- _Detalles de la tarea_:
Retoma la reseña cinematográfica del pasaje citado y continúala a partir de su última oración.

- _Pasaje citado_:
::::
Nunca, casi nunca, a veces, siempre me inquieta, me incomoda, me hace olvidar la tentación continua del teléfono móvil. Que no es poco. Me absorbe. Estas dos actrices clavan el miedo y la angustia. Todo es ambiguo y gris en ese Nueva York tan poco turístico para quien llega con cuatro dólares en el bolsillo. Como estas dos chavalas, llegadas en el Greyhound de Pennsylvania, que sobreviven en el metro y en las estaciones de autobús para gastar lo justito y salir a la superficie sólo para ir a la clínica abortiva.
::::
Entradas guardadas
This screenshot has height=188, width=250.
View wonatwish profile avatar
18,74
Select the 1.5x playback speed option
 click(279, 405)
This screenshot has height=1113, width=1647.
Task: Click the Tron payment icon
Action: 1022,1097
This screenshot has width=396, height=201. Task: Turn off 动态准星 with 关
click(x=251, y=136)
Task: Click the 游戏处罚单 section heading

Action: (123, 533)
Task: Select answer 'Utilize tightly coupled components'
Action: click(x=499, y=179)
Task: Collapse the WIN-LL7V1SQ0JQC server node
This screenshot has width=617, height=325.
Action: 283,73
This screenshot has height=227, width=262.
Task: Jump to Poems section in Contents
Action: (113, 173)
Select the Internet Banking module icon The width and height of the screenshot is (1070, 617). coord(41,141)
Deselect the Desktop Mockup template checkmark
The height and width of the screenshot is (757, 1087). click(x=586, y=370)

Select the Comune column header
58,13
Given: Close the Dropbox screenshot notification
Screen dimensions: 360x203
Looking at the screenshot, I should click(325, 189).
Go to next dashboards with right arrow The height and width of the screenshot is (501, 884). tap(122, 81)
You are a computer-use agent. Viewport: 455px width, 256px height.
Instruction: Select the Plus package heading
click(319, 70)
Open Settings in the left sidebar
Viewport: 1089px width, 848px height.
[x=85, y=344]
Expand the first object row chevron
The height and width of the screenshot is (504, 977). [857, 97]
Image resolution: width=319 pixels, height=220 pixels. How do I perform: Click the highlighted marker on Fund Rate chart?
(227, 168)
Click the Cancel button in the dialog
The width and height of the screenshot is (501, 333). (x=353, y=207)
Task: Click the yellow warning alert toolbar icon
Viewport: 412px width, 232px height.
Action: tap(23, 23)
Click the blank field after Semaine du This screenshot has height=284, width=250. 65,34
::::
- _Respuesta_:
A la película le he puesto cuatro estrellas como cuatro soles que nunca salen en el relato. Pero no se me escapa -y esto ya empieza a ser recurso habitual- que todos los hombres que salen en ella son unos tipos asquerosos. Nadie se salvaría del fuego purificador en la plaza de su pueblo. El padre de la chica embarazada tiene una cara de sospechoso que no se lame. Luego, el jefe del trabajo resulta ser un baboso; el “simpático” del bus, un jeta; y el tipo del metro, un exhibicionista que se saca la chirla para desestresar su jornada en Wall Street. Quizá la directora exagera la nota para darle a todo esto un poco más de dramatismo. O quizá es que, vistos desde el otro lado del espejo, por mucho que disimulemos nuestra naturaleza de bonobos con los chistes y las literaturas, todos los hombres somos así de obvios y de deleznables.